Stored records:
=== Begin Enclosure ===

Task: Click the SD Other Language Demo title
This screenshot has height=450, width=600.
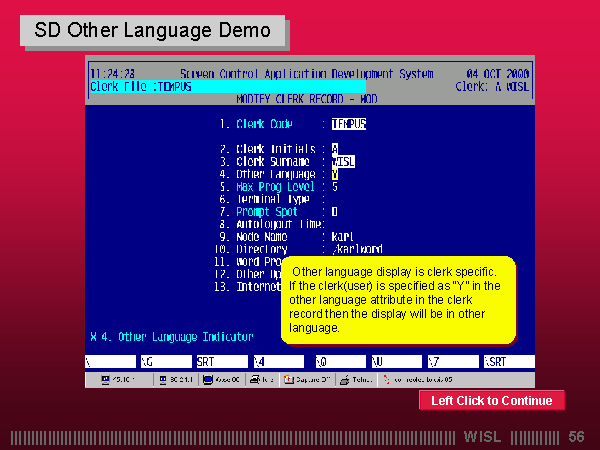Action: pyautogui.click(x=153, y=30)
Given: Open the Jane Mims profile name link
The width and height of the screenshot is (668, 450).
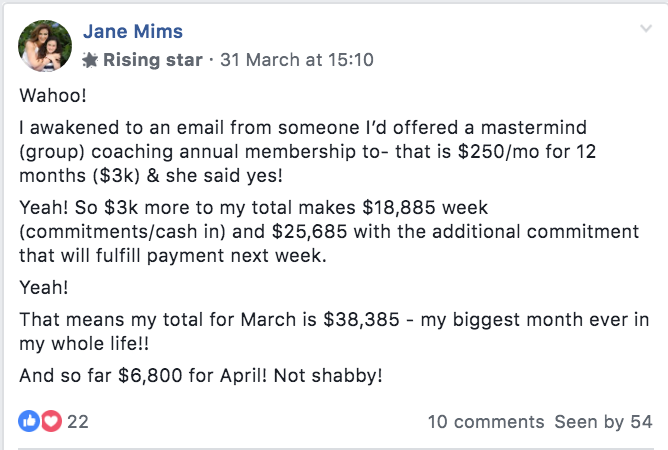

=== End Enclosure ===

Nothing but the lines from the one that contains "Given: Open the Jane Mims profile name link" through the last line of the records belongs in the answer, reproduced exactly, with no pictures.

Given: Open the Jane Mims profile name link
The width and height of the screenshot is (668, 450).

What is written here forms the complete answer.